▶ _TASK MATERIAL_

========================================

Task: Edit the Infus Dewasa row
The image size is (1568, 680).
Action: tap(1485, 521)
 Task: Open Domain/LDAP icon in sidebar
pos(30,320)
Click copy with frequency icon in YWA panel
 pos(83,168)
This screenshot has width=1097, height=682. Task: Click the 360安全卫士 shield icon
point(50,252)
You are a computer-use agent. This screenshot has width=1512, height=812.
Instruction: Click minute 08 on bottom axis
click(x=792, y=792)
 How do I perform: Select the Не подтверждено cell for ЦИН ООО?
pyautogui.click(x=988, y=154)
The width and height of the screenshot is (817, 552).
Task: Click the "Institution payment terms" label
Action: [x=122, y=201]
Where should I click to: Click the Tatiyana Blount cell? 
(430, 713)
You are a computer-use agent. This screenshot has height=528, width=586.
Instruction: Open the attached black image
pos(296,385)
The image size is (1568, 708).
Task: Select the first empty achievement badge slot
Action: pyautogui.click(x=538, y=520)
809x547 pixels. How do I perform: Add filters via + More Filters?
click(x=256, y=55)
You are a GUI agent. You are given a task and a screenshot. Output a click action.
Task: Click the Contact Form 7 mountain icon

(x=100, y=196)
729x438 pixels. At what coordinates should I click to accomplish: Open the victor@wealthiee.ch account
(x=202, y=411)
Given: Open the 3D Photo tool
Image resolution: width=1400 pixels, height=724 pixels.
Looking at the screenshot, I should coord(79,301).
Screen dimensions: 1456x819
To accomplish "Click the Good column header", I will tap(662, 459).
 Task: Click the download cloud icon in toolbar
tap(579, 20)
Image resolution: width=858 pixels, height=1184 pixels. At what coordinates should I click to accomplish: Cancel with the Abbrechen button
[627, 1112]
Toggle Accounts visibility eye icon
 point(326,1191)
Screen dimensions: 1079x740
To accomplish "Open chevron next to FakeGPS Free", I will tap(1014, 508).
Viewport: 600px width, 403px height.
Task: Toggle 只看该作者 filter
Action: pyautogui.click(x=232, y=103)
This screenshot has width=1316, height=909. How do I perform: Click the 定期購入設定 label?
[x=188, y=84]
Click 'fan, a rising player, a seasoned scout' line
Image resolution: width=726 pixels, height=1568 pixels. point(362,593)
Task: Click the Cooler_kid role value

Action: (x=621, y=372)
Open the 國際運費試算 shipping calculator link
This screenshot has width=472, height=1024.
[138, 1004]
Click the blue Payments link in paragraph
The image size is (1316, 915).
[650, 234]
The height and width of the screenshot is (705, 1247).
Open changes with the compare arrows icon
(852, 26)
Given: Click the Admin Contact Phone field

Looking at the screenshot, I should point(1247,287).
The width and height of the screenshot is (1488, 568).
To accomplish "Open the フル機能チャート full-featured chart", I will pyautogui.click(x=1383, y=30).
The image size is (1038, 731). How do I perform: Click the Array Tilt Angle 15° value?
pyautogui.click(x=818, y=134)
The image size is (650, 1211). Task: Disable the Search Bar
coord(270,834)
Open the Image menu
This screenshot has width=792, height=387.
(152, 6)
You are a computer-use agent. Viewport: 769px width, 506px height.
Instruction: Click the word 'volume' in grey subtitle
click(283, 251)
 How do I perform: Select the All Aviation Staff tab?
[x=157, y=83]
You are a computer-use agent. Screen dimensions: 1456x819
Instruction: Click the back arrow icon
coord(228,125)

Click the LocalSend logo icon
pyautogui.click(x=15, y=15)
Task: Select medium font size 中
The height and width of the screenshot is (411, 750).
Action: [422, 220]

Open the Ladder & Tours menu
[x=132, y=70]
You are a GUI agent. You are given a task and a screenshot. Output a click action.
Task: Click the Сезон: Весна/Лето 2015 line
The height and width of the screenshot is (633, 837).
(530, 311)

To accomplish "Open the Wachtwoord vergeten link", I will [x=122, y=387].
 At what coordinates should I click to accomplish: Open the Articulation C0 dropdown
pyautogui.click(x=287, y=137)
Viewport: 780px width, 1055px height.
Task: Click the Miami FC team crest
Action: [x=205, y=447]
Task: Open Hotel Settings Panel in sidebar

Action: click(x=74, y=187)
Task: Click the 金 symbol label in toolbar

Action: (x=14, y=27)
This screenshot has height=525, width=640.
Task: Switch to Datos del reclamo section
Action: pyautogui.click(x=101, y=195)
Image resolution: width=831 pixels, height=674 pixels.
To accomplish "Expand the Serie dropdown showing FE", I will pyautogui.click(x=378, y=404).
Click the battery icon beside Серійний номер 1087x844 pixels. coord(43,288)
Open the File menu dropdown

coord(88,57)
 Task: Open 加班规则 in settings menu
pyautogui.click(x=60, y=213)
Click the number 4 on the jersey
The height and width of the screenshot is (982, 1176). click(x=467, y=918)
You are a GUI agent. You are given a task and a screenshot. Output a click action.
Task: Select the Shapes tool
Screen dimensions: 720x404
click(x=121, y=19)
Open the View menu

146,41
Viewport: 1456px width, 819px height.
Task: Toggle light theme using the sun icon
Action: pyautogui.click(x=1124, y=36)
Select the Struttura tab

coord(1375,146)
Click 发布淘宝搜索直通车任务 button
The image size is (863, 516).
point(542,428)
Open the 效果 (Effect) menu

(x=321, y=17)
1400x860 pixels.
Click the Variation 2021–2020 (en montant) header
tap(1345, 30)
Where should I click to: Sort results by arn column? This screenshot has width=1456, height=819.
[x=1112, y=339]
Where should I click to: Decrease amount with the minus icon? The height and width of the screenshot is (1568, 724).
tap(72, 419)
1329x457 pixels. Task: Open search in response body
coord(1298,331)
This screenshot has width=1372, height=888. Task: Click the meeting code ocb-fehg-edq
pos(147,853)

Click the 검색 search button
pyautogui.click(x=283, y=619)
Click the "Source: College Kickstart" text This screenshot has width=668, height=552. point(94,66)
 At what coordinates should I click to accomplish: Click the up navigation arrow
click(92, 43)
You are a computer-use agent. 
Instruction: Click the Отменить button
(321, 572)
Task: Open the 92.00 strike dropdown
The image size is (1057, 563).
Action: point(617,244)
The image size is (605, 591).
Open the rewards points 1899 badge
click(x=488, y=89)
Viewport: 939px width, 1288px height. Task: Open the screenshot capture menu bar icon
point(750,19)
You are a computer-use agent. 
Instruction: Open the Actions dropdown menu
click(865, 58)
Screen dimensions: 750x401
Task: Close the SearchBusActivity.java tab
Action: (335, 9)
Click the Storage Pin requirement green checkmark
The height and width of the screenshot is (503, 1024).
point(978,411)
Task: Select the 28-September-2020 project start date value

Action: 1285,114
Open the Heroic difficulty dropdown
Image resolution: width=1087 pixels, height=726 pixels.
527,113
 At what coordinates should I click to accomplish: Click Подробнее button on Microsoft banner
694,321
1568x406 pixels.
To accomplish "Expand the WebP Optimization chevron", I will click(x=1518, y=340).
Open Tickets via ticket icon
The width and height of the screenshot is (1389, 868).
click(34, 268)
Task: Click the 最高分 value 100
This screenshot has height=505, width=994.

========================================

▶ _EXERCISE GOAL_
Put every line of the items above into a Markdown table with two columns, Row and Line, numbering each row and leaving out blank lines.

▶ _RESULT OF THE TASK_
| Row | Line |
|---|---|
| 1 | Task: Edit the Infus Dewasa row |
| 2 | The image size is (1568, 680). |
| 3 | Action: tap(1485, 521) |
| 4 |  Task: Open Domain/LDAP icon in sidebar |
| 5 | pos(30,320) |
| 6 | Click copy with frequency icon in YWA panel |
| 7 |  pos(83,168) |
| 8 | This screenshot has width=1097, height=682. Task: Click the 360安全卫士 shield icon |
| 9 | point(50,252) |
| 10 | You are a computer-use agent. This screenshot has width=1512, height=812. |
| 11 | Instruction: Click minute 08 on bottom axis |
| 12 | click(x=792, y=792) |
| 13 |  How do I perform: Select the Не подтверждено cell for ЦИН ООО? |
| 14 | pyautogui.click(x=988, y=154) |
| 15 | The width and height of the screenshot is (817, 552). |
| 16 | Task: Click the "Institution payment terms" label |
| 17 | Action: [x=122, y=201] |
| 18 | Where should I click to: Click the Tatiyana Blount cell?  |
| 19 | (430, 713) |
| 20 | You are a computer-use agent. This screenshot has height=528, width=586. |
| 21 | Instruction: Open the attached black image |
| 22 | pos(296,385) |
| 23 | The image size is (1568, 708). |
| 24 | Task: Select the first empty achievement badge slot |
| 25 | Action: pyautogui.click(x=538, y=520) |
| 26 | 809x547 pixels. How do I perform: Add filters via + More Filters? |
| 27 | click(x=256, y=55) |
| 28 | You are a GUI agent. You are given a task and a screenshot. Output a click action. |
| 29 | Task: Click the Contact Form 7 mountain icon |
| 30 | (x=100, y=196) |
| 31 | 729x438 pixels. At what coordinates should I click to accomplish: Open the victor@wealthiee.ch account |
| 32 | (x=202, y=411) |
| 33 | Given: Open the 3D Photo tool |
| 34 | Image resolution: width=1400 pixels, height=724 pixels. |
| 35 | Looking at the screenshot, I should coord(79,301). |
| 36 | Screen dimensions: 1456x819 |
| 37 | To accomplish "Click the Good column header", I will tap(662, 459). |
| 38 |  Task: Click the download cloud icon in toolbar |
| 39 | tap(579, 20) |
| 40 | Image resolution: width=858 pixels, height=1184 pixels. At what coordinates should I click to accomplish: Cancel with the Abbrechen button |
| 41 | [627, 1112] |
| 42 | Toggle Accounts visibility eye icon |
| 43 |  point(326,1191) |
| 44 | Screen dimensions: 1079x740 |
| 45 | To accomplish "Open chevron next to FakeGPS Free", I will tap(1014, 508). |
| 46 | Viewport: 600px width, 403px height. |
| 47 | Task: Toggle 只看该作者 filter |
| 48 | Action: pyautogui.click(x=232, y=103) |
| 49 | This screenshot has width=1316, height=909. How do I perform: Click the 定期購入設定 label? |
| 50 | [x=188, y=84] |
| 51 | Click 'fan, a rising player, a seasoned scout' line |
| 52 | Image resolution: width=726 pixels, height=1568 pixels. point(362,593) |
| 53 | Task: Click the Cooler_kid role value |
| 54 | Action: (x=621, y=372) |
| 55 | Open the 國際運費試算 shipping calculator link |
| 56 | This screenshot has width=472, height=1024. |
| 57 | [138, 1004] |
| 58 | Click the blue Payments link in paragraph |
| 59 | The image size is (1316, 915). |
| 60 | [650, 234] |
| 61 | The height and width of the screenshot is (705, 1247). |
| 62 | Open changes with the compare arrows icon |
| 63 | (852, 26) |
| 64 | Given: Click the Admin Contact Phone field |
| 65 | Looking at the screenshot, I should point(1247,287). |
| 66 | The width and height of the screenshot is (1488, 568). |
| 67 | To accomplish "Open the フル機能チャート full-featured chart", I will pyautogui.click(x=1383, y=30). |
| 68 | The image size is (1038, 731). How do I perform: Click the Array Tilt Angle 15° value? |
| 69 | pyautogui.click(x=818, y=134) |
| 70 | The image size is (650, 1211). Task: Disable the Search Bar |
| 71 | coord(270,834) |
| 72 | Open the Image menu |
| 73 | This screenshot has width=792, height=387. |
| 74 | (152, 6) |
| 75 | You are a computer-use agent. Viewport: 769px width, 506px height. |
| 76 | Instruction: Click the word 'volume' in grey subtitle |
| 77 | click(283, 251) |
| 78 |  How do I perform: Select the All Aviation Staff tab? |
| 79 | [x=157, y=83] |
| 80 | You are a computer-use agent. Screen dimensions: 1456x819 |
| 81 | Instruction: Click the back arrow icon |
| 82 | coord(228,125) |
| 83 | Click the LocalSend logo icon |
| 84 | pyautogui.click(x=15, y=15) |
| 85 | Task: Select medium font size 中 |
| 86 | The height and width of the screenshot is (411, 750). |
| 87 | Action: [422, 220] |
| 88 | Open the Ladder & Tours menu |
| 89 | [x=132, y=70] |
| 90 | You are a GUI agent. You are given a task and a screenshot. Output a click action. |
| 91 | Task: Click the Сезон: Весна/Лето 2015 line |
| 92 | The height and width of the screenshot is (633, 837). |
| 93 | (530, 311) |
| 94 | To accomplish "Open the Wachtwoord vergeten link", I will [x=122, y=387]. |
| 95 |  At what coordinates should I click to accomplish: Open the Articulation C0 dropdown |
| 96 | pyautogui.click(x=287, y=137) |
| 97 | Viewport: 780px width, 1055px height. |
| 98 | Task: Click the Miami FC team crest |
| 99 | Action: [x=205, y=447] |
| 100 | Task: Open Hotel Settings Panel in sidebar |
| 101 | Action: click(x=74, y=187) |
| 102 | Task: Click the 金 symbol label in toolbar |
| 103 | Action: (x=14, y=27) |
| 104 | This screenshot has height=525, width=640. |
| 105 | Task: Switch to Datos del reclamo section |
| 106 | Action: pyautogui.click(x=101, y=195) |
| 107 | Image resolution: width=831 pixels, height=674 pixels. |
| 108 | To accomplish "Expand the Serie dropdown showing FE", I will pyautogui.click(x=378, y=404). |
| 109 | Click the battery icon beside Серійний номер 1087x844 pixels. coord(43,288) |
| 110 | Open the File menu dropdown |
| 111 | coord(88,57) |
| 112 |  Task: Open 加班规则 in settings menu |
| 113 | pyautogui.click(x=60, y=213) |
| 114 | Click the number 4 on the jersey |
| 115 | The height and width of the screenshot is (982, 1176). click(x=467, y=918) |
| 116 | You are a GUI agent. You are given a task and a screenshot. Output a click action. |
| 117 | Task: Select the Shapes tool |
| 118 | Screen dimensions: 720x404 |
| 119 | click(x=121, y=19) |
| 120 | Open the View menu |
| 121 | 146,41 |
| 122 | Viewport: 1456px width, 819px height. |
| 123 | Task: Toggle light theme using the sun icon |
| 124 | Action: pyautogui.click(x=1124, y=36) |
| 125 | Select the Struttura tab |
| 126 | coord(1375,146) |
| 127 | Click 发布淘宝搜索直通车任务 button |
| 128 | The image size is (863, 516). |
| 129 | point(542,428) |
| 130 | Open the 效果 (Effect) menu |
| 131 | (x=321, y=17) |
| 132 | 1400x860 pixels. |
| 133 | Click the Variation 2021–2020 (en montant) header |
| 134 | tap(1345, 30) |
| 135 | Where should I click to: Sort results by arn column? This screenshot has width=1456, height=819. |
| 136 | [x=1112, y=339] |
| 137 | Where should I click to: Decrease amount with the minus icon? The height and width of the screenshot is (1568, 724). |
| 138 | tap(72, 419) |
| 139 | 1329x457 pixels. Task: Open search in response body |
| 140 | coord(1298,331) |
| 141 | This screenshot has width=1372, height=888. Task: Click the meeting code ocb-fehg-edq |
| 142 | pos(147,853) |
| 143 | Click the 검색 search button |
| 144 | pyautogui.click(x=283, y=619) |
| 145 | Click the "Source: College Kickstart" text This screenshot has width=668, height=552. point(94,66) |
| 146 |  At what coordinates should I click to accomplish: Click the up navigation arrow |
| 147 | click(92, 43) |
| 148 | You are a computer-use agent.  |
| 149 | Instruction: Click the Отменить button |
| 150 | (321, 572) |
| 151 | Task: Open the 92.00 strike dropdown |
| 152 | The image size is (1057, 563). |
| 153 | Action: point(617,244) |
| 154 | The image size is (605, 591). |
| 155 | Open the rewards points 1899 badge |
| 156 | click(x=488, y=89) |
| 157 | Viewport: 939px width, 1288px height. Task: Open the screenshot capture menu bar icon |
| 158 | point(750,19) |
| 159 | You are a computer-use agent.  |
| 160 | Instruction: Open the Actions dropdown menu |
| 161 | click(865, 58) |
| 162 | Screen dimensions: 750x401 |
| 163 | Task: Close the SearchBusActivity.java tab |
| 164 | Action: (335, 9) |
| 165 | Click the Storage Pin requirement green checkmark |
| 166 | The height and width of the screenshot is (503, 1024). |
| 167 | point(978,411) |
| 168 | Task: Select the 28-September-2020 project start date value |
| 169 | Action: 1285,114 |
| 170 | Open the Heroic difficulty dropdown |
| 171 | Image resolution: width=1087 pixels, height=726 pixels. |
| 172 | 527,113 |
| 173 |  At what coordinates should I click to accomplish: Click Подробнее button on Microsoft banner |
| 174 | 694,321 |
| 175 | 1568x406 pixels. |
| 176 | To accomplish "Expand the WebP Optimization chevron", I will click(x=1518, y=340). |
| 177 | Open Tickets via ticket icon |
| 178 | The width and height of the screenshot is (1389, 868). |
| 179 | click(34, 268) |
| 180 | Task: Click the 最高分 value 100 |
| 181 | This screenshot has height=505, width=994. |